- **Task instructions**: Lay out everything from the line containing "Given: Open the Изображение menu" down to the line containing "[x=526, y=585]" as a numbered list, leaving out blank lines.

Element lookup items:
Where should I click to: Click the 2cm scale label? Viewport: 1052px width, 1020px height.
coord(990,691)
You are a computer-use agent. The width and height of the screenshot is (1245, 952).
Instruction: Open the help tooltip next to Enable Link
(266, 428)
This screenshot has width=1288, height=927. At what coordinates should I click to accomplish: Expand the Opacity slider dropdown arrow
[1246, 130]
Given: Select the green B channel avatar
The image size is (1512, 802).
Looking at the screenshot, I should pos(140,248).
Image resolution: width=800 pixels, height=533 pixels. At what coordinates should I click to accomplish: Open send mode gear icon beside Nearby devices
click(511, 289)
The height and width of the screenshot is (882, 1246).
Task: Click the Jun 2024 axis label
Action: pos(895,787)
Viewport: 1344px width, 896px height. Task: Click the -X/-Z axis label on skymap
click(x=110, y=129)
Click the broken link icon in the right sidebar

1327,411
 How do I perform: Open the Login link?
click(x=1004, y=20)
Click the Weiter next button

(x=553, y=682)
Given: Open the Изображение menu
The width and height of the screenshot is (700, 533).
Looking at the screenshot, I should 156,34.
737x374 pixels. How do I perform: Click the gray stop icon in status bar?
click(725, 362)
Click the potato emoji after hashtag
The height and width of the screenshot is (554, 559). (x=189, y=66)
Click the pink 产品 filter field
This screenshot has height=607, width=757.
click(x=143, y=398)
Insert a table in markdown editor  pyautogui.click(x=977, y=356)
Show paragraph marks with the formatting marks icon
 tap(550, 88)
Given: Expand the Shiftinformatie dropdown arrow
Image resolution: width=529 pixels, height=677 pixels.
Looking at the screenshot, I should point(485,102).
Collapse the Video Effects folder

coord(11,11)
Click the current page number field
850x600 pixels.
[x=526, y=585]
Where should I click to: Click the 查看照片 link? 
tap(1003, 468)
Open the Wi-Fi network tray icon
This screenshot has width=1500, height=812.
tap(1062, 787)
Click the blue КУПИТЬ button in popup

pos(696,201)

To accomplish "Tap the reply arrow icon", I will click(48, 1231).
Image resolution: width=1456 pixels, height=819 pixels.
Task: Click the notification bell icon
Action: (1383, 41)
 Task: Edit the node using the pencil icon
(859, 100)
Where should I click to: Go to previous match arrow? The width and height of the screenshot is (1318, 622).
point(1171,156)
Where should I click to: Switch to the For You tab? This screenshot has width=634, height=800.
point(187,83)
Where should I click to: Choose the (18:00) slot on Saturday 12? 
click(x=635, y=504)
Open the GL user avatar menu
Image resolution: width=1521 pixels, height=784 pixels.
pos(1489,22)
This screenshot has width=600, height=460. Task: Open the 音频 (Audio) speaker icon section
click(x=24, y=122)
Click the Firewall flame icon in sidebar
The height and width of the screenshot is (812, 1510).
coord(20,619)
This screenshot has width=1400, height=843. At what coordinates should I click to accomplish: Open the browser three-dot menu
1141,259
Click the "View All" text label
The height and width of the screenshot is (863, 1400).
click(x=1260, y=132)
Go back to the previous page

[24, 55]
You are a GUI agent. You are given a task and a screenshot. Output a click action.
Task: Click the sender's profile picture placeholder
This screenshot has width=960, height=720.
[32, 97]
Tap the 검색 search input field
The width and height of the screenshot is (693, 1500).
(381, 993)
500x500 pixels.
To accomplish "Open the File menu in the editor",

- **The result**:
1. Given: Open the Изображение menu
2. The width and height of the screenshot is (700, 533).
3. Looking at the screenshot, I should 156,34.
4. 737x374 pixels. How do I perform: Click the gray stop icon in status bar?
5. click(725, 362)
6. Click the potato emoji after hashtag
7. The height and width of the screenshot is (554, 559). (x=189, y=66)
8. Click the pink 产品 filter field
9. This screenshot has height=607, width=757.
10. click(x=143, y=398)
11. Insert a table in markdown editor  pyautogui.click(x=977, y=356)
12. Show paragraph marks with the formatting marks icon
13.  tap(550, 88)
14. Given: Expand the Shiftinformatie dropdown arrow
15. Image resolution: width=529 pixels, height=677 pixels.
16. Looking at the screenshot, I should point(485,102).
17. Collapse the Video Effects folder
18. coord(11,11)
19. Click the current page number field
20. 850x600 pixels.
21. [x=526, y=585]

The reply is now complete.